Take from the listing each line that has the string "resolution".

--------------------------------

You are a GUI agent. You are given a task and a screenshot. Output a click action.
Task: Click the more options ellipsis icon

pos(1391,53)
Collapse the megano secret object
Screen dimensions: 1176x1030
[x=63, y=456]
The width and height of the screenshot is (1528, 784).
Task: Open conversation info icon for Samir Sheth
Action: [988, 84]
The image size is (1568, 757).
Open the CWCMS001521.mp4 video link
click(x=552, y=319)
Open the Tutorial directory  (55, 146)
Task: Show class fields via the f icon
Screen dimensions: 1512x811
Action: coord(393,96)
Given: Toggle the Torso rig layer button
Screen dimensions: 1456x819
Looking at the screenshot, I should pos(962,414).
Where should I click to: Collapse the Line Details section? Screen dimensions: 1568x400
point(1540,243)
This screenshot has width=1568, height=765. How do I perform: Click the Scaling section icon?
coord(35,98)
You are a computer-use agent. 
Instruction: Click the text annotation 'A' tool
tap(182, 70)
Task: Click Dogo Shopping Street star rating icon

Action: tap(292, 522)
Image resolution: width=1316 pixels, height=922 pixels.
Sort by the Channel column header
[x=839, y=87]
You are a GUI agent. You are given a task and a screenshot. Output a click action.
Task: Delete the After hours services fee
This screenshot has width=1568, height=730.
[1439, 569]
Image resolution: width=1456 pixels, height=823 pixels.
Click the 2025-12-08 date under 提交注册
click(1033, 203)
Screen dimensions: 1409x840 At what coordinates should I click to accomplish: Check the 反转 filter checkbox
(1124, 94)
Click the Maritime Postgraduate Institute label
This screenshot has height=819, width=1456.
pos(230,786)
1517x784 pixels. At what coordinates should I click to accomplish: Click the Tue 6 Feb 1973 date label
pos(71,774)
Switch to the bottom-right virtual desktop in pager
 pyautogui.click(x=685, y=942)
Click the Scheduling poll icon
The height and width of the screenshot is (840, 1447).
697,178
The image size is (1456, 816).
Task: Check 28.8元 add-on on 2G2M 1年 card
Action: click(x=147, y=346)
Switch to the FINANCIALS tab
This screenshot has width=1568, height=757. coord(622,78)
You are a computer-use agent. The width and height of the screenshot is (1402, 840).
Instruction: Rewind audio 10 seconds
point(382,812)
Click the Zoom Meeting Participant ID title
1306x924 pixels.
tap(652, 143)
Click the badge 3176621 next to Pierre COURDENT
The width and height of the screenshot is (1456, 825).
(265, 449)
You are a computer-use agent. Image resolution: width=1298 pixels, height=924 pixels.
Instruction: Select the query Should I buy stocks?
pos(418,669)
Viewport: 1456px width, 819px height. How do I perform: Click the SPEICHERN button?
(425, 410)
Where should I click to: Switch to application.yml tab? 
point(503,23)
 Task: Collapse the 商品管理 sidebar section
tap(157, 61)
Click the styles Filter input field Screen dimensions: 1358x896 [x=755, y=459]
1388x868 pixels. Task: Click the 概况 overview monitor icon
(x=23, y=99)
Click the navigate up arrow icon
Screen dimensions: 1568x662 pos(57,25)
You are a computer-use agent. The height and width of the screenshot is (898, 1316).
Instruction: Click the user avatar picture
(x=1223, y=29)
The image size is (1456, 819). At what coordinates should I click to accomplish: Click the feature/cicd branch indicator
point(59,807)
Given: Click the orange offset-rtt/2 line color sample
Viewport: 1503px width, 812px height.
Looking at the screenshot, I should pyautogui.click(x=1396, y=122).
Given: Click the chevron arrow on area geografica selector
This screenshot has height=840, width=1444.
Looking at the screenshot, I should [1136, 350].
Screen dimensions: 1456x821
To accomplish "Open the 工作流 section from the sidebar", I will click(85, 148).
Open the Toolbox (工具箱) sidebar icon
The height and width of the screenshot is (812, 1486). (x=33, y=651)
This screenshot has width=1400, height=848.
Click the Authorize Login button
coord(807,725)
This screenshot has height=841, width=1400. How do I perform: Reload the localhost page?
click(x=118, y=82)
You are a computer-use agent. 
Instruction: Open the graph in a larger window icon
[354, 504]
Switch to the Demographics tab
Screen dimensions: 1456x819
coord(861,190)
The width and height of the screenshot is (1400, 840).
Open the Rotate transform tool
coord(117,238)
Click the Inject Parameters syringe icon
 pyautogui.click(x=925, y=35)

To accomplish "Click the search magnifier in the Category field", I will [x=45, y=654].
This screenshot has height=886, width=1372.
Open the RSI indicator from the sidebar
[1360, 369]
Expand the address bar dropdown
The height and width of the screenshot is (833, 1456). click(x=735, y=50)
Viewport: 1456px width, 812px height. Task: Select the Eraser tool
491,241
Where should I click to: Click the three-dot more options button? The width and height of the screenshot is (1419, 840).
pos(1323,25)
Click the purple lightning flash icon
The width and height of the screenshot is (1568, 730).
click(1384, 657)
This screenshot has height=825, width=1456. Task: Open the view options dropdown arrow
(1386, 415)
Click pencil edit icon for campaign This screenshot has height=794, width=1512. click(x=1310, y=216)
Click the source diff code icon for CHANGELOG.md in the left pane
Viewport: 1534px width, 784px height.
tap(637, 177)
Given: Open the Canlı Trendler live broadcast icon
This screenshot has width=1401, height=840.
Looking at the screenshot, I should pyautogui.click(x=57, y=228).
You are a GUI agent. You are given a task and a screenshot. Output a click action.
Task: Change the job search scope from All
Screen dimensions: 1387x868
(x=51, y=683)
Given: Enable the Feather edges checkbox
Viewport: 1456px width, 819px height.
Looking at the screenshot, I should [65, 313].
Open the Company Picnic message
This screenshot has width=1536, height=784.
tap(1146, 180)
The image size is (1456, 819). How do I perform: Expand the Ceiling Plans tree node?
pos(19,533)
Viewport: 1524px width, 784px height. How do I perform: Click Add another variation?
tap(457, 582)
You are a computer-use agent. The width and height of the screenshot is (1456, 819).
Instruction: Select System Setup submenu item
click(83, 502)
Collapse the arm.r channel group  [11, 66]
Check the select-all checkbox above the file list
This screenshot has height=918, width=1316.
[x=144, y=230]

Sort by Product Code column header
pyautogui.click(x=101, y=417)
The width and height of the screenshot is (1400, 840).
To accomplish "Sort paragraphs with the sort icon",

--------------------------------

> **RESPONSE BELOW**
Image resolution: width=1316 pixels, height=922 pixels.
Image resolution: width=1456 pixels, height=823 pixels.
You are a computer-use agent. Image resolution: width=1298 pixels, height=924 pixels.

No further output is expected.